Resilient Distributed Datasets
IT 위키
Resilient Distributed Datasets (RDDs) are the fundamental data structure in Apache Spark that provide fault-tolerant, parallel computation on large datasets. RDDs enable efficient distributed data processing while ensuring resilience to failures.
1 Overview[편집 | 원본 편집]
RDDs are immutable, distributed collections of objects that can be processed in parallel. They are designed to optimize large-scale data processing by:
- Fault Tolerance: Automatically recovering lost data using lineage (recomputing from original data).
- In-Memory Processing: Storing intermediate results in memory to improve performance.
- Lazy Evaluation: Transformations are not executed immediately but only when an action is triggered.
- Partitioning: Data is split across nodes to allow parallel execution.
2 Key Features[편집 | 원본 편집]
- Immutability: Once created, RDDs cannot be modified; transformations create new RDDs.
- Lineage Tracking: Maintains a history of transformations to recompute lost partitions.
- Lazy Evaluation: Delays execution until an action (e.g., count, collect) is called.
- Fault Tolerance: Automatically recomputes lost partitions without replicating data.
- Parallel Computation: Distributes tasks across nodes in a Spark cluster.
3 Creating RDDs[편집 | 원본 편집]
RDDs can be created in two main ways:
- From an existing collection:
data = [1, 2, 3, 4, 5]
rdd = sparkContext.parallelize(data)
- From an external data source:
rdd = sparkContext.textFile("hdfs://path/to/file.txt")
4 Transformations and Actions[편집 | 원본 편집]
RDDs support two types of operations:
4.1 Transformations (Lazy Evaluation)[편집 | 원본 편집]
Transformations produce new RDDs from existing ones but do not execute immediately:
- map(func) – Applies a function to each element.
- filter(func) – Keeps elements that satisfy a condition.
- flatMap(func) – Similar to map but allows returning multiple values per input.
- union(rdd) – Merges two RDDs.
4.2 Actions (Trigger Execution)[편집 | 원본 편집]
Actions compute and return results or store data:
- collect() – Returns all elements to the driver.
- count() – Returns the number of elements in the RDD.
- reduce(func) – Aggregates elements using a function.
- saveAsTextFile(path) – Saves the RDD to a storage location.
5 RDD Lineage and Fault Tolerance[편집 | 원본 편집]
RDDs achieve fault tolerance through lineage tracking:
- Instead of replicating data, Spark logs the sequence of transformations.
- If a node fails, Spark recomputes lost partitions from the original dataset.
- This approach minimizes storage overhead while ensuring reliability.
6 Comparison with Other Distributed Data Models[편집 | 원본 편집]
Feature | RDDs (Spark) | MapReduce (Hadoop) | DataFrames (Spark) |
---|---|---|---|
Data Processing | In-memory | Disk-based | Optimized execution plans |
Fault Tolerance | Lineage (recomputes lost data) | Replication | Lineage (like RDDs) |
Performance | Fast (RAM-based) | Slow (disk I/O) | Faster (columnar storage) |
Ease of Use | Low (requires functional programming) | Low (requires custom Java/Python) | High (SQL-like API) |
7 Advantages[편집 | 원본 편집]
- High Performance: In-memory computation reduces I/O overhead.
- Scalability: Designed to handle petabyte-scale data.
- Fault Tolerance: Efficient recovery via lineage tracking.

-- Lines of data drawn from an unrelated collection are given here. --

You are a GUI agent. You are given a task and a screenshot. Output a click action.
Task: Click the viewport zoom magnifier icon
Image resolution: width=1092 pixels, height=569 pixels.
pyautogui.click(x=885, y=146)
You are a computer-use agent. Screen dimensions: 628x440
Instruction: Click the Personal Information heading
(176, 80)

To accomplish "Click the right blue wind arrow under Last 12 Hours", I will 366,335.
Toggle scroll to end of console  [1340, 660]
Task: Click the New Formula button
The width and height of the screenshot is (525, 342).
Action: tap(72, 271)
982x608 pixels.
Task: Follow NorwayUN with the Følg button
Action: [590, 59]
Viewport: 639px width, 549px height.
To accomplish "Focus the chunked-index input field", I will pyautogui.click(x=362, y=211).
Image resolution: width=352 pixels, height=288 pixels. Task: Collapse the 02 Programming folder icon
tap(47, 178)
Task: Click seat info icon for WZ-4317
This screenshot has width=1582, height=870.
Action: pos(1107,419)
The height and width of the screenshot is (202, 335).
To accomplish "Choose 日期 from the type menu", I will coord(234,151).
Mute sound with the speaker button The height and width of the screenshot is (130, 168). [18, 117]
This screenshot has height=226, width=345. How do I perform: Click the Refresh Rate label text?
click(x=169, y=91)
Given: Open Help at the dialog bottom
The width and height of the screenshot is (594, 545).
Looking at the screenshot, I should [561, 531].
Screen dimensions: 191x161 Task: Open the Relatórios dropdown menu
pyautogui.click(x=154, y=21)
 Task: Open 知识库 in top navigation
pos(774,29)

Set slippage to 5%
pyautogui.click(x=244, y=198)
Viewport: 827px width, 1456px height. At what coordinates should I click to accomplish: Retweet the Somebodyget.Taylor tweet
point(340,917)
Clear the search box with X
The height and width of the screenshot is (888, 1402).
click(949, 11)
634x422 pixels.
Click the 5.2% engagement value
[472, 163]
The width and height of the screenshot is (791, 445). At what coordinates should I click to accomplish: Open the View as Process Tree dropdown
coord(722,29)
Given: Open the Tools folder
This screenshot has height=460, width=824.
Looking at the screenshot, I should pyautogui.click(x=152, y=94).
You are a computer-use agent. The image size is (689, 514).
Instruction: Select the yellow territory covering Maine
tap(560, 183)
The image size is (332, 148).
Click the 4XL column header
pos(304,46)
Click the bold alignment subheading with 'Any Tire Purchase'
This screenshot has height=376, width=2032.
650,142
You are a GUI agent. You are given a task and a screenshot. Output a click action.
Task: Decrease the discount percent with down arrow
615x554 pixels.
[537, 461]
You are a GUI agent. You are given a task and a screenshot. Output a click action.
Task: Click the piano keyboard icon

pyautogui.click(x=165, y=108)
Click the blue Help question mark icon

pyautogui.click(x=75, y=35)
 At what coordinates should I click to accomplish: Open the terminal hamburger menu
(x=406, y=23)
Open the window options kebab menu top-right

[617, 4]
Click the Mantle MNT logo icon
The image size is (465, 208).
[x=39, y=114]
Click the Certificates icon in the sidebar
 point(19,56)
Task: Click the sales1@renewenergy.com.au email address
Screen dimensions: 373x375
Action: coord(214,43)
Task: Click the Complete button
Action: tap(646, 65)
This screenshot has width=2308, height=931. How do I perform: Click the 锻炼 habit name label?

- Flexible API: Supports functional programming in Scala, Python, Java.
8 Limitations[편집 | 원본 편집]
- Complex API: Requires functional programming knowledge.
- High Memory Usage: Inefficient for certain workloads compared to optimized data structures like DataFrames.
- No Schema Optimization: Unlike DataFrames, RDDs do not optimize queries automatically.
9 Applications[편집 | 원본 편집]
- Big Data Processing: Used in large-scale ETL and analytics pipelines.
- Machine Learning: Supports distributed ML algorithms via MLlib.
- Graph Processing: Backbone of GraphX for scalable graph analytics.